You will not be punished for declaring an incident that turned out not to be one. The cost of false positives is small; the cost of false negatives is missed pages, frustrated customers, and unanswered status pages.
Severity ladder
| Severity | Examples | Who pages, who joins |
|---|---|---|
| SEV-1 | Region down. Payment provider down across multiple tenants. Data breach. | All platform on-call + EM on-call + founder on-call |
| SEV-2 | One service unhealthy, customer-visible degradation, no data loss. | Service owner + platform on-call |
| SEV-3 | Internal degradation, no customer impact. | Service owner only |
Start the incident
zephyr incident open --sev 2 --summary "Checkout p99 elevated in eu-frankfurt"
The CLI creates the Slack channel, the status page entry, and the Linear ticket. It pages the right rotation. It pins the runbook in the channel.
During the incident
Three roles, even for a small SEV-2:
- Incident commander (IC) — owns the timeline, the decisions, the channel. Not necessarily the most technical person; the calmest one.

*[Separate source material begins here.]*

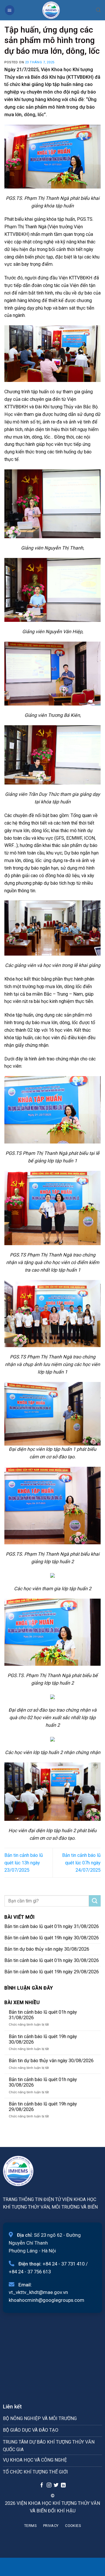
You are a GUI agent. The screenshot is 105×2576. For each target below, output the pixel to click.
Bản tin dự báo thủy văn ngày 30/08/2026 (46, 1949)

- Comms — owns the status page, the customer email, the after-action announcement. Often the EM.
- Investigator(s) — the people in the code. Usually two; one drives, one rubber-ducks.

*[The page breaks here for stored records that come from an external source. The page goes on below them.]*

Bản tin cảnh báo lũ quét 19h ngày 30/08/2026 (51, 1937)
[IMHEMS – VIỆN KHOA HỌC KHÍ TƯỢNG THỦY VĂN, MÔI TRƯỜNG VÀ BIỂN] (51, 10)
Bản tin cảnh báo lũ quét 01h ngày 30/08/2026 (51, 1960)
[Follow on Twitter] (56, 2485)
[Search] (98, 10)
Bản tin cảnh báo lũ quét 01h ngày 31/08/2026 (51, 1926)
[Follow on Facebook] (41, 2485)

Status updates land in the channel and on the status page every 15 minutes minimum, even if the update is "still investigating." Silence is worse than bad news.
After the incident
A blameless post-mortem within 72 hours, drafted by the IC, reviewed by the team. The template
lives at runbooks/post-mortem-template.md. It goes in the platform repo, not on the intranet —
post-mortems are searchable engineering knowledge, not internal politics.
The post-mortem closes with one or more action items, each owned by a named person and ticketed in Linear with a "post-mortem" label. If none ever ship, escalate that pattern.
Customer communication
For SEV-1 and SEV-2 we send a customer email within 24 hours of resolution. The template is in
comms/incident-email-template.md. Tone: factual, brief, no marketing language. Apologise once.
Out of hours
The on-call rotation crosses time zones so there is always someone awake. If the page rings and nobody answers within 5 minutes, the escalation flow pages the next person in the rotation. If the second person doesn't answer within 5 more, the EM on-call is paged. If they don't answer, the founder on-call is paged. The chain is unbroken for a reason.